A mollare il doppio stipendio non ci pensano nemmeno. E’ quanto dichiarato da sei parlamentari nazionali: i deputati Calogero Mannino (gruppo Misto) e Alessandro Pagano (Pdl), e i senatori Sebastiano Burgaretta, Giuseppe Firrarello (Pdl),  Salvo Fleres (Forza del Sud) e Vladimiro Crisaflulli (Pd). Pur di non rinunciare al vitalizio maturato come ex deputati dell’Assemblea Regionale Siciliana hanno fatto ricorso alla Corte dei Conti. Nel gennaio scorso infatti – come racconta l’edizione palermitana di Repubblica – una delibera del consiglio di Presidenza aveva vietato il cumulo del vitalizio regionale con lo stipendio da parlamentare regionale. Decisione in linea con l’ultima aspra manovra Finanziaria.

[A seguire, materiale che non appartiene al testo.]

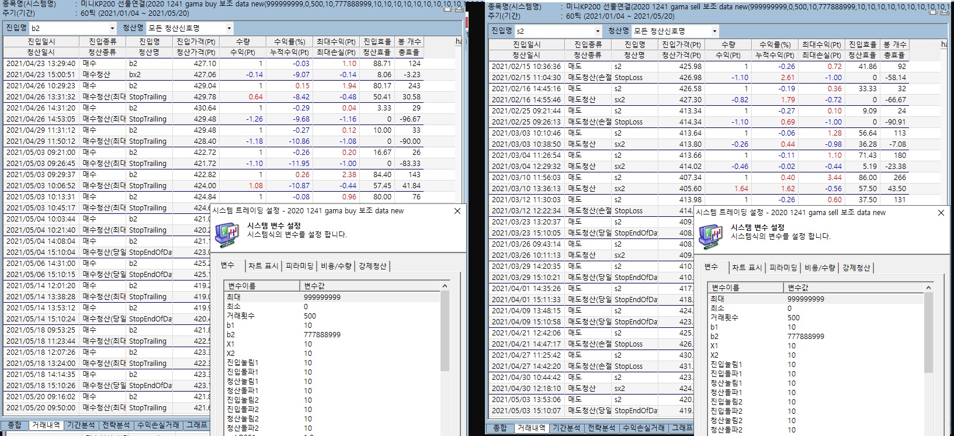Click the scroll-up arrow in the buy variable list
This screenshot has height=436, width=954.
pos(445,286)
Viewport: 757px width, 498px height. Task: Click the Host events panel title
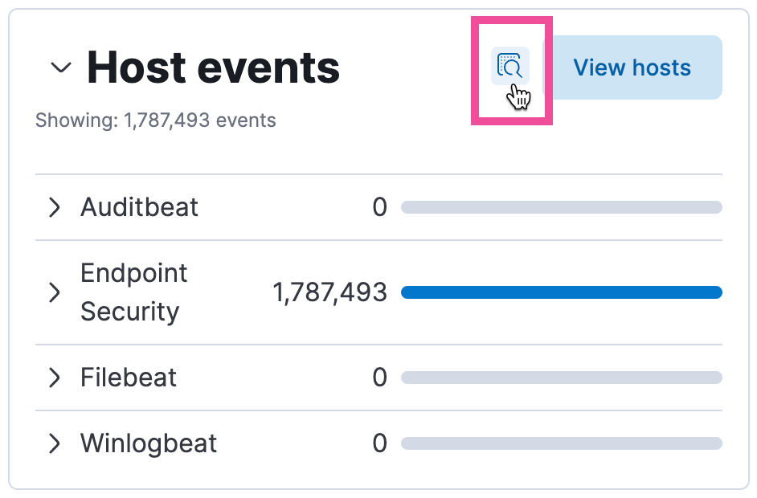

Ma di lacrime e sangue i sei onorevoli siciliani non vogliono sentir parlare. Non contenti del grasso stipendio da parlamentare non vogliono rinunciare neanche all’ assegno (tra i tremila e i sei mila euro) che l’Ars gli invia per i “servigi” resi alla Sicilia. Spettacolare la tesi difensiva dell’ex ministro Mannino secondo cui “ci sono delle questioni giuridiche che, intanto, vanno riaffermate, solo dopo parteciperemo ai sacrifici che il Paese richiede”. Il catanese Fleres invece ammette “di essere d’accordo con la politica di contenimento della spesa, senza però mettere in discussione i diritti acquisiti”. A metà luglio Fleres – non ancora fan dichiarato del “contenimento della spesa” – è stato autore di uno degli emendamenti fondamentali per evitare la consistente riduzione degli stipendi dei parlamentari. Ora non vuole neanche rinunciare al suo assegnino per le quattro legislature trascorse a Palazzo d’Orleans.

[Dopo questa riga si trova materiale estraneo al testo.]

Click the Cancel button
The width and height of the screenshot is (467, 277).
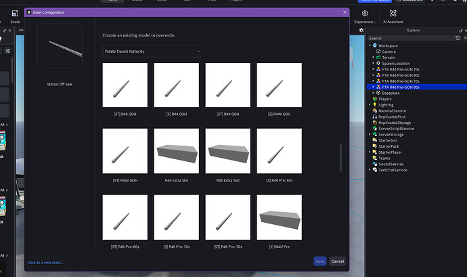[x=338, y=261]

Mi sembra un’iniziativa allucinante” è stato il commento di Francesco Cascio, attuale presidente dell’Ars. Dopo il caso del parlamentare del Pd Gaspare Vitrano – arrestato a novembre e in seguito obbligato a dimorare fuori dalla Sicilia, ma nonostante tutto regolarmente stipendiato con l’indennità da parlamentare – un’altra tegola sta per cadere sulla testa (e i conti) dei contribuenti. E chiedere di stringere la cinghia a queste condizioni non sembra più un’ipotesi praticabile.